View mode: basic / threaded / horizontal-split · Log in · Help
October 21, 2011
Chars sorting and copies
I have many strings and I want to use as associative array kay a sorted concat of two strings (it's a signature of the two strings):


import std.algorithm;
void main() {
   string a = "red";
   string b = "green";
   int[string] aa;
   //aa[(a ~ b).sort] = 1;
   //aa[(a ~ b).sort.idup] = 1;
   aa[(a.dup ~ b.dup).sort.idup] = 1;
}

I think the first way used to work, the second way was recently forbidden (and you can't use char[] as associative array key). The third way now works, but array.sort will go away.

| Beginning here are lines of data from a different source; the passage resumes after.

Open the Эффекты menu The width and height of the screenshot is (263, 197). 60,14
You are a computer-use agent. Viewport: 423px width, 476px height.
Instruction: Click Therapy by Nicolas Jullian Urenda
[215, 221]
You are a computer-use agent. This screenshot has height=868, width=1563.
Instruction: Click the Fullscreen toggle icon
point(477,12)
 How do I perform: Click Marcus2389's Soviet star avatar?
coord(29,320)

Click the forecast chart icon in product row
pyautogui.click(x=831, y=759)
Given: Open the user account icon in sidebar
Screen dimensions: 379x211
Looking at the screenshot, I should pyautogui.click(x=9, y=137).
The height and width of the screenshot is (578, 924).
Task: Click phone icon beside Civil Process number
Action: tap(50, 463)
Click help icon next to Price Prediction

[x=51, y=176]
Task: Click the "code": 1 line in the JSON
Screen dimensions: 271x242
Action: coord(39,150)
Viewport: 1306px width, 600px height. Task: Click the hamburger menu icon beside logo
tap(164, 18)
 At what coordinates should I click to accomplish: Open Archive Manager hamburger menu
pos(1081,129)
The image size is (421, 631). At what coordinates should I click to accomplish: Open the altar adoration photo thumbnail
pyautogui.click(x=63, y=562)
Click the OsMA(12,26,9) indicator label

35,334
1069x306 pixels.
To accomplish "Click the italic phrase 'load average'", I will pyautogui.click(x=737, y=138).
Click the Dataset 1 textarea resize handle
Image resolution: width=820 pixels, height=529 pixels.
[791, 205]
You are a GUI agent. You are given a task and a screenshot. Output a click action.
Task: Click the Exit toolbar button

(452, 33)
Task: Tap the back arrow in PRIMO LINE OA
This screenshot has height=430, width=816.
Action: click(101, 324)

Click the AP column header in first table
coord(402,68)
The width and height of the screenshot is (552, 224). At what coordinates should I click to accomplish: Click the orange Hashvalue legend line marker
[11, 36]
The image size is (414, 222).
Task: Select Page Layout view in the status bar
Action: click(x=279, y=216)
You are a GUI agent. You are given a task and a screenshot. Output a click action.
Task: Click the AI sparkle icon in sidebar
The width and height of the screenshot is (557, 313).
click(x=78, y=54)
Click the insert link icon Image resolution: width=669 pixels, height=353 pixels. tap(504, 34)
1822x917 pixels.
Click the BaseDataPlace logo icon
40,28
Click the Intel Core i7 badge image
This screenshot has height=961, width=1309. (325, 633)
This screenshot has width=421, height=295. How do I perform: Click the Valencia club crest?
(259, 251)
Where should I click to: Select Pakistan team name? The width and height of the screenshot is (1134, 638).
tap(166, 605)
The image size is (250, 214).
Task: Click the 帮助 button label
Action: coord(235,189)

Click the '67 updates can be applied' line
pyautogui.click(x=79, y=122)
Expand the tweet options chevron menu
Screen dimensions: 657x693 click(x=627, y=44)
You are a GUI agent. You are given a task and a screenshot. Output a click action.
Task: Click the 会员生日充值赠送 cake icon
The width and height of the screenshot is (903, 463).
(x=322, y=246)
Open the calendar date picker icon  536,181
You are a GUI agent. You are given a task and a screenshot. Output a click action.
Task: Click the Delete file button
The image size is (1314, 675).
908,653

So do you know what's a copy-minimizing (and possibly short) way to perform this, in future?

Bye and thank you,
bearophile
October 21, 2011
Re: Chars sorting and copies
On Thursday, October 20, 2011 21:49:27 bearophile wrote:
> I have many strings and I want to use as associative array kay a sorted
> concat of two strings (it's a signature of the two strings):
> 
> 
> import std.algorithm;
> void main() {
>     string a = "red";
>     string b = "green";
>     int[string] aa;
>     //aa[(a ~ b).sort] = 1;
>     //aa[(a ~ b).sort.idup] = 1;
>     aa[(a.dup ~ b.dup).sort.idup] = 1;
> }
> 
> I think the first way used to work, the second way was recently forbidden
> (and you can't use char[] as associative array key). The third way now
> works, but array.sort will go away.
> 
> So do you know what's a copy-minimizing (and possibly short) way to perform
> this, in future?

The elements in a string are immutable. I don't see how the first twe sorts 
_ever_ worked, unless it was a bug. The reality of the matter is that if you 
want to sort an array, its elements must be mutable, but if you want to use it 
as a key in an AA, its elements must be immutable. So, you're either going to 
have to copy them or cast to immutable.

Also, you're going to have to use std.algorithm.sort eventually, and isn't 
going to work on chars or wchars (and what you're doing now is buggy unless 
you're restricting yourself to ASCII). So, you're either going to have to do 
one of

1. Use dchar[] to sort and then convert it to dstring for the key (either by 
casting or copying).

2. Use dchar[] to sort and then convert it to a string for the key (which 
results in a copy).

3. If you're using ASCII only, you could use char[], cast it to ubyte[] to 
sort it, and then cast it to string to use as the key (or idup it).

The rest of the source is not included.